## Begin INFORMATION SHOWN

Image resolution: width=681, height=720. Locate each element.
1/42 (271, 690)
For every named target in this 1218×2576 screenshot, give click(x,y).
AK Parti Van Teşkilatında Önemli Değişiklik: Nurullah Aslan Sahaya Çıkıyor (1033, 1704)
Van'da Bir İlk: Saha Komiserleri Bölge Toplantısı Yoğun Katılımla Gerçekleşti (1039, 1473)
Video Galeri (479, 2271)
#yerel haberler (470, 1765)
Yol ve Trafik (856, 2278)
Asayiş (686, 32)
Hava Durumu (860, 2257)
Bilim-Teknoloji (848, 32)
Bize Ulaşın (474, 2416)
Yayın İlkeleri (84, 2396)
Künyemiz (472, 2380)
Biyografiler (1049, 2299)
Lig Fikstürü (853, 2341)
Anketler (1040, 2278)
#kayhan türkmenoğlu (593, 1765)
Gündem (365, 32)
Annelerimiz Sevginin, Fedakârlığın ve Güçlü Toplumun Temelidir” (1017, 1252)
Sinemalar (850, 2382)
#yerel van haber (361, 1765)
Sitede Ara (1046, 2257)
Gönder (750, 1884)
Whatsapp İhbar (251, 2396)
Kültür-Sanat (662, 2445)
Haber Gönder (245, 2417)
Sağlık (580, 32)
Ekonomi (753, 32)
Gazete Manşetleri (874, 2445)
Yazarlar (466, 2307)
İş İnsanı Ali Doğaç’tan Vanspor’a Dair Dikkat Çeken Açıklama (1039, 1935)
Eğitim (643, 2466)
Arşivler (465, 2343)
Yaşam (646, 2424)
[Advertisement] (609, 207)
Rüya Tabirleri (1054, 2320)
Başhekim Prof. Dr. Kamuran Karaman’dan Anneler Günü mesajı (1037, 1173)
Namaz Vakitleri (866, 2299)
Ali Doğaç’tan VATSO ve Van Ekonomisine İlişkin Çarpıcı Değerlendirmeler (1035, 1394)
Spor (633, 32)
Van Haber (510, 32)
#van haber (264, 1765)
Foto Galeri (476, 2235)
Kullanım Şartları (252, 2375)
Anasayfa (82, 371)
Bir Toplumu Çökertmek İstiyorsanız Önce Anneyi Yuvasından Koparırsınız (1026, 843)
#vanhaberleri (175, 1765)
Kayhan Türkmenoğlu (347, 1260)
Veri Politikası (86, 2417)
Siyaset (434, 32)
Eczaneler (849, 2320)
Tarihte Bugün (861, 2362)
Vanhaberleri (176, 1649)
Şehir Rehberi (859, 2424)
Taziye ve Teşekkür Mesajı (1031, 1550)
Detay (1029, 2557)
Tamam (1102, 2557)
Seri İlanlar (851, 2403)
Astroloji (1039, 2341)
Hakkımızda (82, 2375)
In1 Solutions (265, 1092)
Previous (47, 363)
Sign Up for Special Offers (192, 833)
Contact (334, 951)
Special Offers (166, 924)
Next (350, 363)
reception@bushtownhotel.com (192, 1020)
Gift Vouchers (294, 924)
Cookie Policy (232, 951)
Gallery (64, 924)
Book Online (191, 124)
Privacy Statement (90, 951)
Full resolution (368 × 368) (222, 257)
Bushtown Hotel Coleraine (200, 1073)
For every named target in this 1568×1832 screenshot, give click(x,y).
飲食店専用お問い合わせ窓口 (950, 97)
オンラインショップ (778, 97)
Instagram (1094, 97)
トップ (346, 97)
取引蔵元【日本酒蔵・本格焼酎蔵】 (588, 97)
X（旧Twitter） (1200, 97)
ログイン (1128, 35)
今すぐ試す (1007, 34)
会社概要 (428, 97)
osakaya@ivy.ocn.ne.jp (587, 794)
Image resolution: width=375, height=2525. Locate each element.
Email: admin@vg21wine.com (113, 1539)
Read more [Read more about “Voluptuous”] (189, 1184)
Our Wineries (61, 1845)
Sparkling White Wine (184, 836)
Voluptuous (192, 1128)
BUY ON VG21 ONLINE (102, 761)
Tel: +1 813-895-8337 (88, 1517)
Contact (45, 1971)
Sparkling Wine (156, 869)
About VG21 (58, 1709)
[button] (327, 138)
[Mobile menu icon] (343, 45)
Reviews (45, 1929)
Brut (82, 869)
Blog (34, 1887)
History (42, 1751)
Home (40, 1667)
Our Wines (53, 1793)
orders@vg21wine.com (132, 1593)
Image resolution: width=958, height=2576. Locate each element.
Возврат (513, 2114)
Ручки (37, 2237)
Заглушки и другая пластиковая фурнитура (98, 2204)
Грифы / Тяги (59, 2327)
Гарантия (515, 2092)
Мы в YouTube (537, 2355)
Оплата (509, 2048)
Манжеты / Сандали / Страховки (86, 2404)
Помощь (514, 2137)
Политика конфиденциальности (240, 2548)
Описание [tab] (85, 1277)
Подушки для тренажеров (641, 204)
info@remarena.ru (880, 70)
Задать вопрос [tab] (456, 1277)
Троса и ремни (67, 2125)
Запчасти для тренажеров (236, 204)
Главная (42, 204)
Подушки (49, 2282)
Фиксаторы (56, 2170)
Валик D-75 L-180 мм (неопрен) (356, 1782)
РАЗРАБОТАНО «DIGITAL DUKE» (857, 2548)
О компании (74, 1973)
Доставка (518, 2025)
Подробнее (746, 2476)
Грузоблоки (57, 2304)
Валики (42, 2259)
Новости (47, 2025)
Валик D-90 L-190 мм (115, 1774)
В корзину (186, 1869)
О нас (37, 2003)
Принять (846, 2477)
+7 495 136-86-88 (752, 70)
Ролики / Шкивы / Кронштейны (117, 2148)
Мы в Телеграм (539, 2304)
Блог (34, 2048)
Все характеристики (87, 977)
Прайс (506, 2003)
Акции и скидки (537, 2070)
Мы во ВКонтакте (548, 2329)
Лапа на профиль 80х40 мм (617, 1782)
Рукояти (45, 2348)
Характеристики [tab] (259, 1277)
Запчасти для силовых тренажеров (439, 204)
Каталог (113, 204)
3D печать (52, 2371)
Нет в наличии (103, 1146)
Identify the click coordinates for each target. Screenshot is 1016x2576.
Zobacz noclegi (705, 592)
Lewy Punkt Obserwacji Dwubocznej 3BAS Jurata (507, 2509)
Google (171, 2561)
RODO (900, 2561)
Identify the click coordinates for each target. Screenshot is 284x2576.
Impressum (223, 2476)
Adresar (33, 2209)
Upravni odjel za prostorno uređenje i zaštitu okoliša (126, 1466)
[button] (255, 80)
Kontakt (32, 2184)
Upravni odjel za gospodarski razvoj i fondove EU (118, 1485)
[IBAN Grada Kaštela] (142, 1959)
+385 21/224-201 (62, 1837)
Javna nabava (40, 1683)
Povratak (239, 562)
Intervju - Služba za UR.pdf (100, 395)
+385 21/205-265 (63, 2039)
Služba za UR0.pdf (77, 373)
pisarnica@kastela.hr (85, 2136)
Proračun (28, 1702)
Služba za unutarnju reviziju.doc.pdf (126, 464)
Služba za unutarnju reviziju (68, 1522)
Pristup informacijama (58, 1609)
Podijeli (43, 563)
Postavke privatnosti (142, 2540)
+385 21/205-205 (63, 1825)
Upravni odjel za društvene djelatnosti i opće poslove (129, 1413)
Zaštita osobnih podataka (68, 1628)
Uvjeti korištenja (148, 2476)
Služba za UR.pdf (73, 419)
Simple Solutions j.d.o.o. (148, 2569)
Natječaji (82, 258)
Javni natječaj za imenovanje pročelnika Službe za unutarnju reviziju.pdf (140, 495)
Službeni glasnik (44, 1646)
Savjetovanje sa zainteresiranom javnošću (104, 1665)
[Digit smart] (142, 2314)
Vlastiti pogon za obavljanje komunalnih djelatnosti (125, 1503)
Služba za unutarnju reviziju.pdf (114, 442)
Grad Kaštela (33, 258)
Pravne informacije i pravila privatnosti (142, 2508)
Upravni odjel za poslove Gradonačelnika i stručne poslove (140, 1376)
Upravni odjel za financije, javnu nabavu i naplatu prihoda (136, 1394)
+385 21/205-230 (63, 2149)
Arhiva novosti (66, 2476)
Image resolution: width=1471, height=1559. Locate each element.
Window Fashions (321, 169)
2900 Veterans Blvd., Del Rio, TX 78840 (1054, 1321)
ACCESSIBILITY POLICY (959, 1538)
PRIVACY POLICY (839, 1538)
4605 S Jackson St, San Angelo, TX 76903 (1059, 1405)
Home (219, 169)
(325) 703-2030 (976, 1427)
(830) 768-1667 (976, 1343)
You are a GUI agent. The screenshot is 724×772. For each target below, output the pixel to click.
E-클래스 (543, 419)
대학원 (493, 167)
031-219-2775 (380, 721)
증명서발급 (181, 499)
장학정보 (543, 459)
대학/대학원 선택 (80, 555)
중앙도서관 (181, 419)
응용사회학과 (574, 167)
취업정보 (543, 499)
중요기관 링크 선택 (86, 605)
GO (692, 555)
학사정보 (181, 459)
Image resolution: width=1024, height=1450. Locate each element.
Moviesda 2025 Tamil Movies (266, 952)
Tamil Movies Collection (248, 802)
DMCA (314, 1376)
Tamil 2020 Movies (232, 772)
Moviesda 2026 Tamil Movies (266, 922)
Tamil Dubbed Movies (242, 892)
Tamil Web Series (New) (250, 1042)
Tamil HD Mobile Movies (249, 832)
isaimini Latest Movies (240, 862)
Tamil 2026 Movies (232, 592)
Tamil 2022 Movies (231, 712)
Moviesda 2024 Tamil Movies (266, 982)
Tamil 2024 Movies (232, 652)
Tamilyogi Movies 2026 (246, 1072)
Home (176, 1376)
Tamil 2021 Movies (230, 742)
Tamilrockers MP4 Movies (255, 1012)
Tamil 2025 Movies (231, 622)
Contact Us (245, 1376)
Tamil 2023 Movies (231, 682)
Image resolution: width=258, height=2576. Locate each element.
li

## End INFORMATION SHOWN

_AIM OF THE TASK_
Repeat the items from the line containing "Заглушки и другая" through the line containing "Подушки для тренажеров (641, 204)", with both of those lines included.

_EXPECTED ANSWER_
Заглушки и другая пластиковая фурнитура (98, 2204)
Грифы / Тяги (59, 2327)
Гарантия (515, 2092)
Мы в YouTube (537, 2355)
Оплата (509, 2048)
Манжеты / Сандали / Страховки (86, 2404)
Помощь (514, 2137)
Политика конфиденциальности (240, 2548)
Описание [tab] (85, 1277)
Подушки для тренажеров (641, 204)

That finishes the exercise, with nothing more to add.